Chopin’s other works, in which he reveals the full variety of his genius, may be divided roughly into two classes: the idealized dances (mazurkas, polonaises, and waltzes ) and the free lyrical poems (nocturnes, the Berceuse, the Barcarolle, and the études). The preludes include examples of all these miniature forms. Classification, however, quickly breaks down. Many of the dances are lyrical poems. Nor can one describe these groups as miniatures, though they include some of the most exquisite miniatures in all music. The C-Sharp Minor Mazurka (Opus 50, No. 3, 1841), the F-Sharp Minor Polonaise (Opus 44, with its interpolated mazurka, 1840-1841), and the C-Minor Nocturne (Opus 48, No. 4, 1841), for instance, are certainly not miniatures; in each case the content explodes the confines of its genre.

The mazurkas are the most Polish of all Chopin’s compositions, the closest to folk music (in such details as the use of the major scale with the fourth degree sharpened, triplets interpolated in the melodic line, the snap of grace notes ). However, Chopin seldom used actual folk melodies in his mature works; the Christmas lullaby in the middle section of the B-Minor Scherzo (Opus 20, 1831-1832) is one of the rare instances.

The polonaise is an aristocratic processional dance, with no element of folklore.
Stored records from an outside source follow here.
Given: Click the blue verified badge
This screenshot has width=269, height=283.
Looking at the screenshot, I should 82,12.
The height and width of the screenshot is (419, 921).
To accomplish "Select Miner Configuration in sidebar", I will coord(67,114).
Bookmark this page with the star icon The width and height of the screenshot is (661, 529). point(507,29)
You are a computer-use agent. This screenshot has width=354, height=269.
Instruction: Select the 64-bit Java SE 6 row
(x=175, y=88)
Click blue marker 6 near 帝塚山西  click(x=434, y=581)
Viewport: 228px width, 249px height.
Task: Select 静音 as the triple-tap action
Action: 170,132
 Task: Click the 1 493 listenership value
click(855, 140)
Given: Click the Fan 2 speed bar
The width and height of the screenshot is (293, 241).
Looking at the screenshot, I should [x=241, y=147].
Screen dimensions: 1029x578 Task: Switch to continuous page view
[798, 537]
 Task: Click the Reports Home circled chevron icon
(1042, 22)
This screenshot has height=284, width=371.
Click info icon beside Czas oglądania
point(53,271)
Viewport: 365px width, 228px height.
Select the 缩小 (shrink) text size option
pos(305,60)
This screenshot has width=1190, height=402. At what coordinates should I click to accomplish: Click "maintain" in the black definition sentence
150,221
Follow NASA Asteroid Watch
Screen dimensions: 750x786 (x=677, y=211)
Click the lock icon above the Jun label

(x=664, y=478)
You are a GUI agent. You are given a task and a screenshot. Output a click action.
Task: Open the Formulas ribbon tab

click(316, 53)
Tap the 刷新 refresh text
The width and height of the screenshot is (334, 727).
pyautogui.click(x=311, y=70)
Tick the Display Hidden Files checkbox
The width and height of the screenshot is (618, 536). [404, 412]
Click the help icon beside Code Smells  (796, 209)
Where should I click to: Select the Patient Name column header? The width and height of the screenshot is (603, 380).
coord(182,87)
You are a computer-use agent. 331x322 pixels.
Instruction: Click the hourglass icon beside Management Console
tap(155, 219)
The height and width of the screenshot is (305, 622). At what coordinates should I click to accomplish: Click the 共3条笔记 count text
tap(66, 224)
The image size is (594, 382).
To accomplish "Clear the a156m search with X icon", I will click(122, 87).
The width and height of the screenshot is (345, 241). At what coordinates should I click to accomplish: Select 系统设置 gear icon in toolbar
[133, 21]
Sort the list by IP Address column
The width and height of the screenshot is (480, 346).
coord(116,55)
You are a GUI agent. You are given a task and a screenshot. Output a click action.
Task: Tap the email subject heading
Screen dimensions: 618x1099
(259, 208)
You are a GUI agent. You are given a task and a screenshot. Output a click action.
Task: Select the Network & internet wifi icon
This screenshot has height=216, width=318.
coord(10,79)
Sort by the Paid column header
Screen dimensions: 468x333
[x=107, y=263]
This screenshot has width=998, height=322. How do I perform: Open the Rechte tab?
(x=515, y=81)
In Chopin’s hands it becomes a patriotic call to arms, almost as surprising as the transmutation of the mazurka into something that Bach almost might have written ( the opening of Opus 50, No. 3 ). As for the waltzes, they are, as Schumann said of the Waltz in A-Flat Major ( Opus 42, 1840 ), “for countesses to dance to.”

The nocturnes and such nocturnelike pieces as the Berceuse (Opus 57, 1843), the E-Major Étude (Opus 10, No. 3, 1829-1832) and Preludes Nos. 13, 15, and 21 (Opus 28, 1836-1839) have exercised a slightly ambiguous influence on the world’s estimate of Chopin. Their melancholy, Italianate sweetness—often heavily exaggerated by bad pianists—has given a false impression of effeminacy. But even the sweetest of nocturnes may end with a stroke of tragic drama, as in Nocturne in B Major (Opus 32, No. 1, 1836-1837), or the sweetness may be reserved for the very end of a bitter and passionate piece, as in Nocturne in C-Sharp Minor (Opus 27, No. 1, 1834-1835).